Wed, 11/30/2022 - 19:53
Larry Hagman and Bill Daily in a 1968 episode of “I Dream of Jeannie.”
NBC via YouTube

The streaming-service binge is not exactly conducive to mental health, by design, although of course I've indulged. Season one of Netflix's "Daredevil," the hero of Hell's Kitchen, was my first experience with such addiction upon its all-at-once release in 2015. 

That show was more sophisticated than it sounds, progressively fleshed out as it found its footing, and full of fresh takes — a sympathetic crime ring boss, Catholicism made cool, not creepy, thanks in part to a straight-talking, pool-playing priest. To say nothing of the novelty of a blind urban crusader in blood-red leather and gratuitous hand-to-hand violence, streaming-style, meaning just because they can. 

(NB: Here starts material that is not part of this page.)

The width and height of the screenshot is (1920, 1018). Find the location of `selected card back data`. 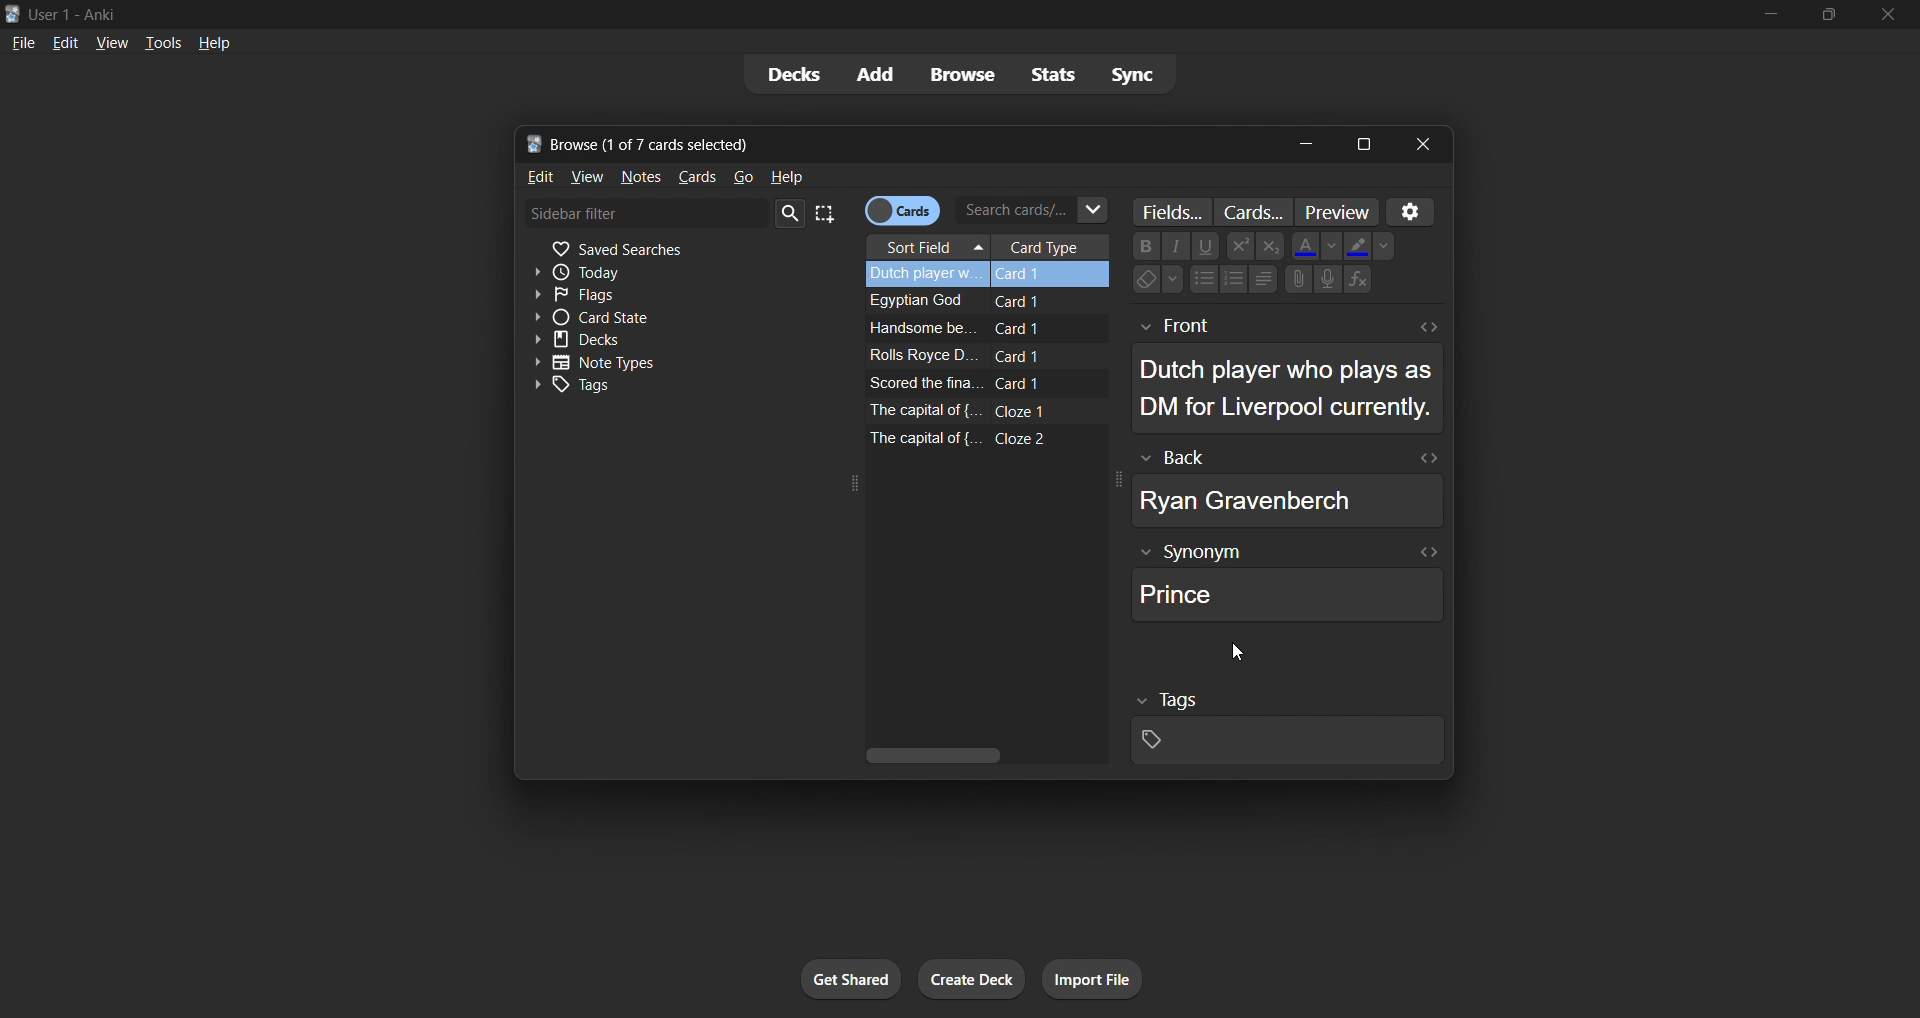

And so over Thanksgiving break, when my 14-year-old daughter got hooked on "Wednesday," another Netflix series, this one brand-new, I was halfway prepared, if naturally helpless to do anything about it as she watched in her bedroom on her iPhone. But past my suspicion, I saw that she got something out of it, made some connections, applied some analysis, while the subject matter — the Addams Family — transported me back to my ill-spent kid years in front of 1960s reruns and their incredible character actors, like the wild-eyed John Astin as Gomez Addams.     

I'm still trying to figure out, for one, how Larry Hagman — a couple of decades before he went nuts as J.R. Ewing in "Dallas," helpless to snap out of the character when off set — could be so mesmerizingly twitchy and put-upon as Major Nelson in "I Dream of Jeannie," or how Bill Daily could communicate such unending nervousness as Major Healey, his best buddy. Naturals, I guess you'd call them.

And should you ever catch the episode with a rubber-faced Paul Lynde as an I.R.S. agent hot on Major Nelson's trail, watch out. It's a virtuosic orgy of peculiarly American unease.

What a weird golden age of outlandishly talented actors punching below their weight in the name of small-screen silliness. These days, despite what seems like society's continued disintegration, we have any number of new and different golden ages, from children's picture books to young-adult novels to scripted television for streaming services, even as the demand for "content" clearly outpaces quality. 

But enough of that. It's late and I need to sneak in another episode of "The White Lotus."